Another potential attack vector is draining funds. By passing in malicious pipes, an attacker can manipulate the contract's logic to transfer funds to unauthorized addresses or drain funds from the system entirely. This can result in significant financial losses and undermine the trust in the contract.

Furthermore, the absence of safety checks allows an attacker to pass in unsafe or unreasonable values. For instance, an attacker can input values that cause arithmetic overflows, division by zero, or other unexpected behaviors. This can lead to contract failure, unexpected state changes, or loss of funds.

Impact

The given code is vulnerable to abuse by an attacker through the _advancedPipe function. The lack of input validation and safety checks allows an attacker to pass in malicious pipes that exploit vulnerabilities in the _advancedPipe function. This can result in unauthorized operations, fund draining, or contract failure. Additionally, the absence of proper validation and exception handling makes it possible for an attacker to pass in unsafe or unreasonable values, leading to unexpected outcomes.

Vulnerable code

    function advancedPipe(AdvancedPipeCall[] calldata pipes, uint256 value)
        external
        payable
        returns (bytes[] memory results)
    {
        results = IPipeline(PIPELINE).advancedPipe{value: value}(pipes);
        LibEth.refundEth();
    }
 function advancedPipe(AdvancedPipeCall[] calldata pipes)
        external
        payable
        override
        returns (bytes[] memory results) {
            results = new bytes[](pipes.length);
            for (uint256 i = 0; i < pipes.length; ++i) {
                results[i] = _advancedPipe(pipes[i], results);
            }
        }

Proof of concept

To reproduce the attack, an attacker would need to deploy a malicious contract that calls the vulnerable _advancedPipe function with carefully crafted pipes. These pipes would exploit the vulnerabilities in the function, either by executing unauthorized operations or manipulating the contract's logic to drain funds.

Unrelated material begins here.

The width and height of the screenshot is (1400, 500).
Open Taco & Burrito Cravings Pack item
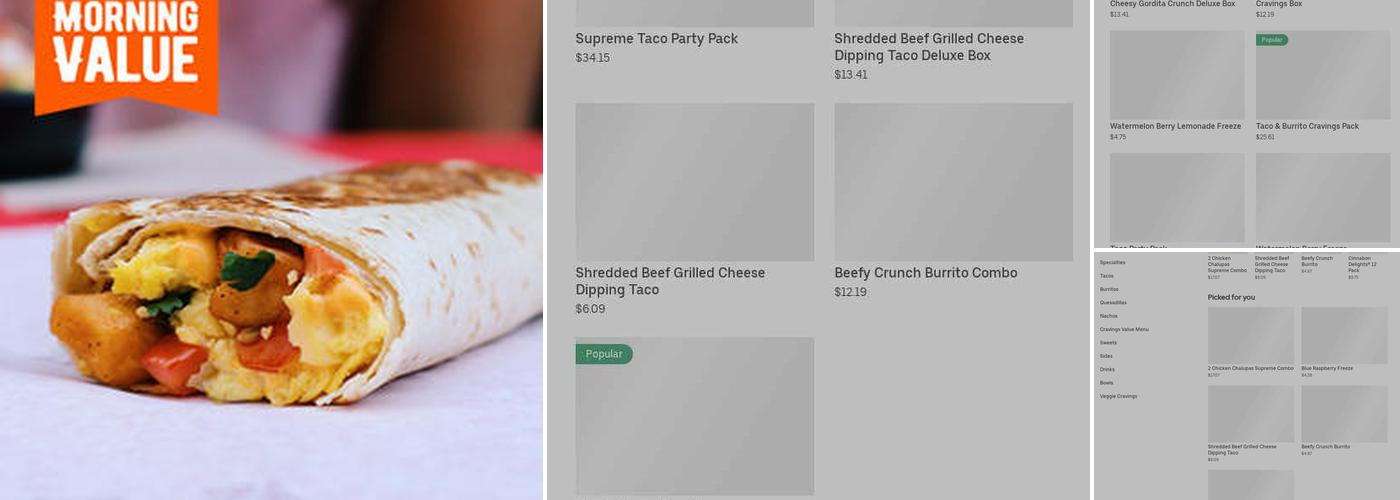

Steps to reproduce the attack:

  1. Deploy the malicious contract.
  2. Call the _advancedPipe function of the target contract, passing in the malicious pipes as input.
  3. Exploit the vulnerabilities in the _advancedPipe function to execute unauthorized operations or drain funds from the system.

BIC Response

This is not a valid bug report because unexpected outcomes (like loss of funds) due to misuse of Pipeline do not qualify. Read more here: https://evmpipeline.org/pipeline.pdf#section.6

Due to these reasons, we are closing the submission and no reward will be issued.